We’ve tried a variety of explanations as to what Smartsheets’s moat is. Most of them are valid. Bottom line on most of what we’ve come up with is that it’s based on a familiar program interface and has the fullest feature set and combines the project management, collaboration, and execution functionality. All of those make them a leader but maybe not the leader in project management software. Is that enough to make them perform so well?
But in re-reading the latest call, by Jove I think I’ve got it. They have a few unique and high value add-ons they call Accelerators that bring an appeal from higher up an organizations food chain. So here’s a few snips.
We also announced 23 new product enhancements and capabilities at ENGAGE including enhanced dashboards, assignment capabilities, time-based triggers, and a visual workflow builder. We launched new premium offerings that open up an even greater range of high value use cases. Data Uploader, which automatically merges or replaces data from third-party systems into Smartsheet without the need to manually copy and paste and dynamic view which delivers granular sharing controls, enabling customers to achieve unprecedented level of control over what information is to share in a sheet, and importantly, what information is not. We also announced two new Connectors for Tableau and Microsoft Dynamics.
These new product enhancements are delivering additional value for our customers. For example, Johnny Rockets, an international restaurant chain has legal and development teams that regularly need to share confidential contract details with internal and external stakeholders. Prior to Dynamic View, this information was kept in separate documents to maintain confidentiality. By leveraging the sharing controls of Dynamic View, they now have one centralized Smartsheet to track and update this sensitive information and can share customized, confidential views of contract details with all relevant stakeholders.
A Fortune 100 technology company is using our Data Uploader for two high-value workflows. The first enables them one way pulls of their data from their CRM system into Smartsheet to inform their efforts of applications, development, and marketing teams and in the second use case they’re using Data Uploader to pull information from their learning management systems into Smartsheet to improve reseller, capacity forecasting, and reporting to executives.

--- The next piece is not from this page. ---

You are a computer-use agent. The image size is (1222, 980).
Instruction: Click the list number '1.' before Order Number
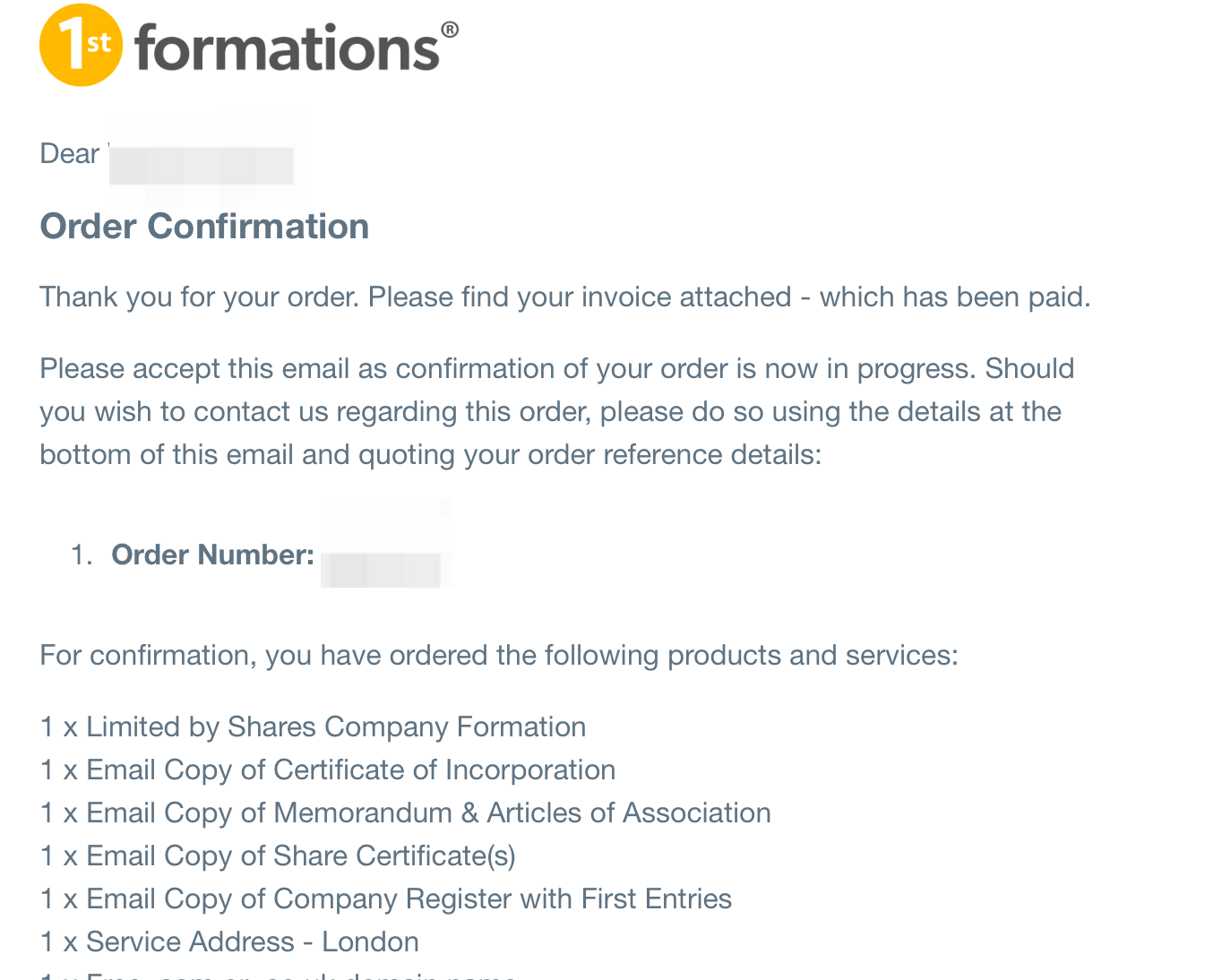coord(82,554)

Here’s an exchange amongst management and an analysts about Smartsheet core vs the Accelerators and add-ons.
Hey, guys. This is actually Arjun on for Bhavan. Great job on the quarter and thanks for taking my question. I just wanted to ask one on the additional monetization opportunities, right? You’ve talked about all the products and premium features that you’ve introduced. I think you had the Accelerators, Dynamic View, Data Uploader – all those. But, I’m just curious where is Smartsheet in terms of revenue from the core platform versus these premium add-ons today? And, as you become more deeply engrained in your customers’ processes, what could this look like in the next three to five years?
Yes, so this is Jenny. I’ll take this. In terms of our bookings for the quarter, I think last quarter we mentioned roughly 12% of our bookings were in non-seed-based licenses or subscriptions. We saw that definitely tick up this quarter, closer to the high teens, close to 20%. In terms of our revenue, it inched up one percentage point to 7% of our subscription revenue. And, over time, just based on the opportunity that we have in these solutions, I would expect that it would grow. But I do think that we will see continued demand from state licensing as well.
Read that last bold again. So the non-seeded billings, which I read as anything added on to a subscription to the smart sheet platform, went from 12% of Billings, to 20% of Billings. Sequentially. So we can figure that out.
20% of Q3 billings of $54.9M is $11M in Billings.
12% of Q2 billings of $52.2M is $6.2M in billings.
11/6.2 = 77.4% growth qoq. Q2 to Q3. The impact on revenue was not as substantial but I’m interested to see how that plays out.
Could this be one reason why stock nearly double since early Jan (when I started buying SMAR). I thought the run up a little over done and trimmed a little last week. But I’m strongly considering adding back after looking at that. I know it’s not huge money now but 77% growth in a quarter is over 450% annualized at 20% of billings.